Slow freezing versus vitrification for the cryopreservation of zebrafish (Danio rerio) ovarian tissue.

The aim of the present study was to compare the efficiency of vitrification and slow freezing techniques for the cryopreservation of zebrafish ovarian tissue containing immature follicles. In Experiment 1, assessment of cell membrane integrity by trypan blue exclusion staining was used to select the best cryoprotectant solution for each cryopreservation method. Primary growth (PG) oocytes showed the best percentage of membrane integrity (63.5 ± 2.99%) when SF4 solution (2 M methanol + 0.1 M trehalose + 10% egg yolk solution) was employed. The vitrification solution, which presented the highest membrane integrity (V2; 1.5 M methanol + 5.5 M Me2SO + 0.5 M sucrose + 10% egg yolk solution) was selected for Experiment 2. Experiment 2 aimed to compare the vitrification and slow freezing techniques in the following parameters: morphology, oxidative stress, mitochondrial activity, and DNA damage. Frozen ovarian tissue showed higher ROS levels and lower mitochondrial activity than vitrified ovarian tissue. Ultrastructural observations of frozen PG oocytes showed rupture of the plasma membrane, loss of intracellular contents and a large number of damaged mitochondria, while vitrified PG oocytes had intact mitochondria and cell plasma membranes. We conclude that vitrification may be more effective than slow freezing for the cryopreservation of zebrafish ovarian tissue.

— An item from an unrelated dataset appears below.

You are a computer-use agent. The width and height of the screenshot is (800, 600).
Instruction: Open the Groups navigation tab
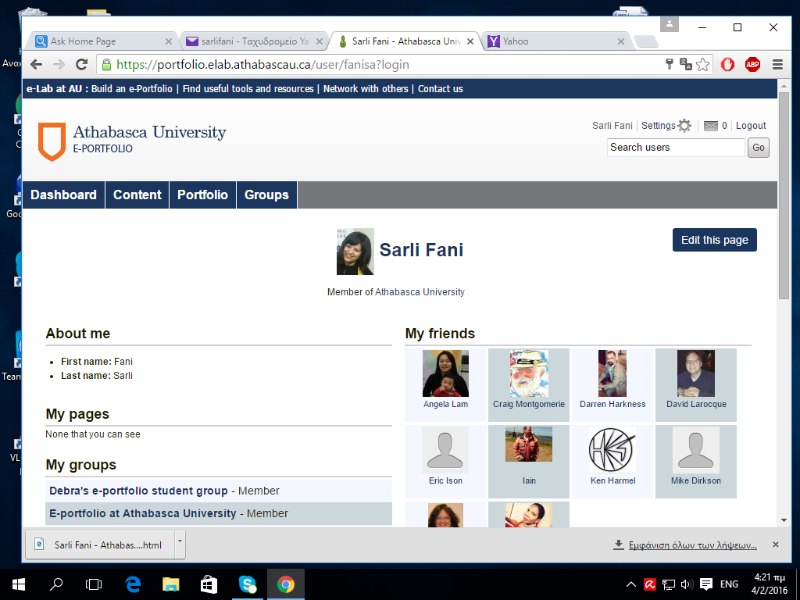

Viability assessment of primary growth oocytes following ovarian tissue vitrification of neotropical teleost pacu (Piaractus mesopotamicus).

Vitrification of ovarian tissue containing immature oocytes provides an important tool for protecting the endangered species and genetic diversity in aquatic species. Therefore, the main objective was to assess primary growth (PG) oocytes viability following ovarian tissue vitrification using histological analysis, two staining protocols (trypan blue or fluorescein diacetate combined with propidium iodide) and mitochondrial activity assay (MTT assay). In addition, oocyte histomorphometry was performed to evaluate the morphometric parameters after vitrification and the relationship with the occurrence of damage (nucleus and/or membrane) in PG oocytes. There was no significant difference among the vitrified oocytes using trypan blue dye or FDA + IP staining. Oocyte viability assessed using histological analysis showed that vitrification solution 2.0 M Me2SO + 2.5 M etilenoglycol +0.5 M sucrose (VS3; 66.43 ± 4.68%) and 1.5 M methanol + 5.5 M Me2SO + 0.5 M sucrose (VS5; 74.14 ± 3.71%) had the lowest viability rate. Similar results were observed in MTT assay where VS3 (1.63 ± 0.12) and VS5 (1.58 ± 0.09) had the lowest averages when compare with VS1 (2.39 ± 0.14), VS2 (1.78 ± 0.06) and VS4 (2.34 ± 0.19) (P = 0.0002). In membrane damage evaluation by histology, there was no difference among vitrified oocytes and control. However, the highest percentages of nucleus damage were observed in treatments VS3 (26.00 ± 5.55) and VS5 (26.00 ± 5.55). Oocyte diameter did not change after vitrification; however, nucleus diameter was significantly higher in control group (49.03 ± 1.07). Oocyte viability by histological analysis was positive-correlated to the occurrence of nucleus (r2 = 0.78) and membrane (r2 = 0.45) damage after vitrification/warming. The high viability of PG oocytes obtained after ovarian tissue vitrification of Piaractus mesopotamicus suggests that the protocol applied here might be used successfully in other teleost species for food production.